A parceria entre ciência e educação, que deveria ser natural e consequente, não ocorre como deveria, ainda que os especialistas, como Pierre Levy afirmem isso categoricamente em suas obras há alguns anos, conforme podemos verificar quando ele afirma que “Trabalhar quer dizer, cada vez mais, aprender, transmitir saberes e produzir conhecimentos”.

Não é possível, portanto, dissociar o trabalho executado na educação da produção de conhecimentos, da prática de registro, da compreensão apurada do fenômeno educacional e do compromisso de ao assim agir, propor soluções, projetos ou ideias que afirmem e busquem ensino e aprendizagem cada vez melhores e em maior sintonia com os princípios da pesquisa e da ciência.

Nosso maior educador, Paulo Freire, em sua célebre e já clássica obra “Pedagogia da Autonomia”, confirma essa premissa de forma ainda mais explícita ao afirmar que:

“Não há ensino sem pesquisa e pesquisa sem ensino. Esses que-fazeres se encontram um no corpo do outro. Enquanto ensino continuo buscando, reprocurando. Ensino porque busco, porque indaguei, porque indago e me indago. Pesquiso para constatar, constatando, intervenho, intervindo educo e me educo. Pesquiso para conhecer o que ainda não conheço e comunicar ou anunciar a novidade.” (Paulo Freire)
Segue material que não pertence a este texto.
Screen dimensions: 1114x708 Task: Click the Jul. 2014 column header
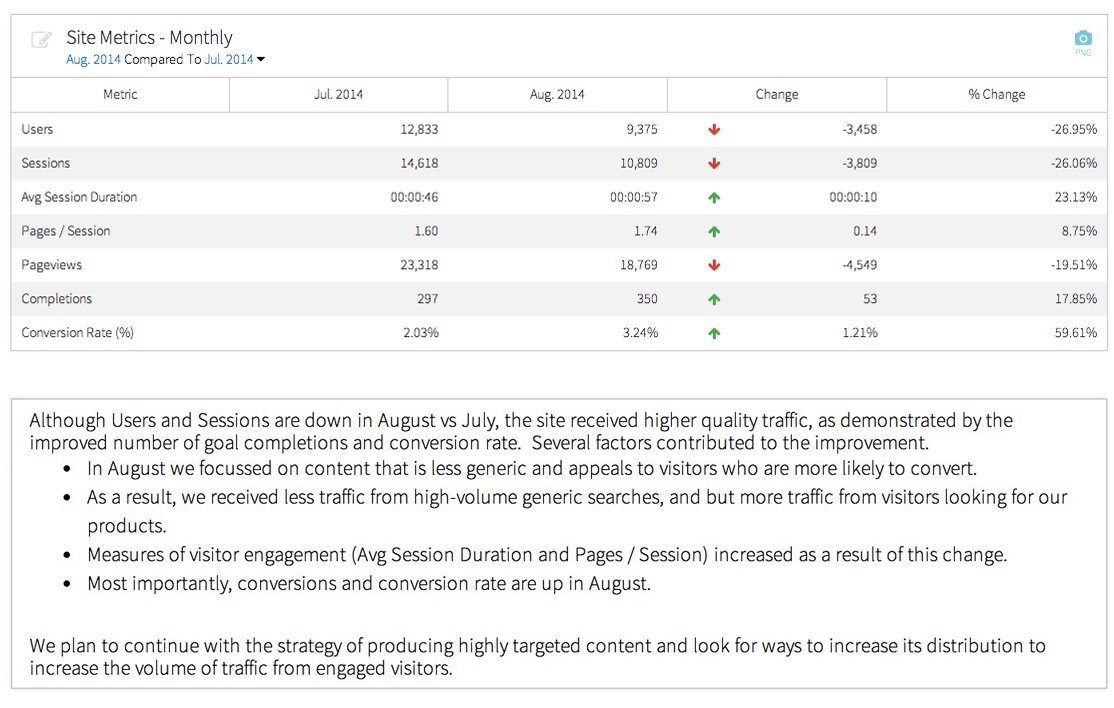(338, 95)
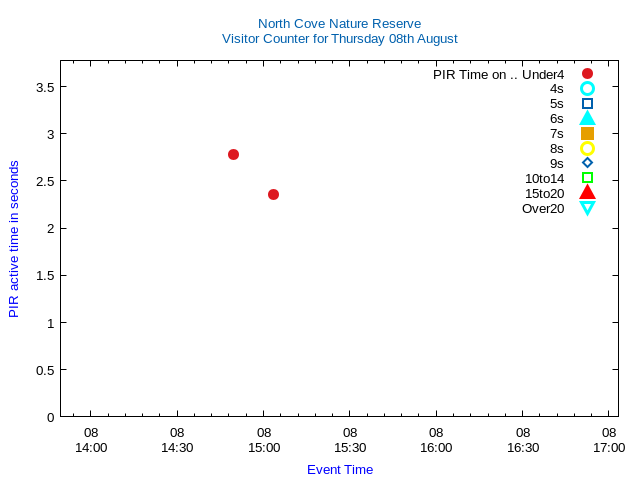This screenshot has height=480, width=640.
Task: Click the data point near 2.4 seconds
Action: (x=273, y=194)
De qualquer modo, quando pensamos em ciência, seja hoje e daqui para frente, vale sempre considerar o que os próprios pesquisadores e cientistas nos dizem, a afirmar como compromissos essenciais e também como premissas básicas não apenas da ciência, mas da própria existência humana quanto a necessidade que temos de compreender o que nos circunda, como afirma o professor Antonio Joaquim Severino, cujo livro sobre Metodologia de Pesquisa é um dos mais utilizados nos cursos de graduação e pós-graduação em nosso país:

“Os estudos antropológicos (...) mostram que os homens têm uma tendência ‘espontânea’ a buscar o que é o mundo circundante, em todas as formas de sua manifestação fenomênica. Conhecer é uma atividade original que se confunde com o impulso da vida. A atividade subjetiva se desenvolve integrando-se à existência como um todo; o pensamento se constitui como processo imanente ao agir do homem com vistas a sua sobrevivência biomaterial. Na sua gênese, o pensamento se imbrica integralmente na ação e se instaura como estratégia da vida.” (Antônio Joaquim Severino)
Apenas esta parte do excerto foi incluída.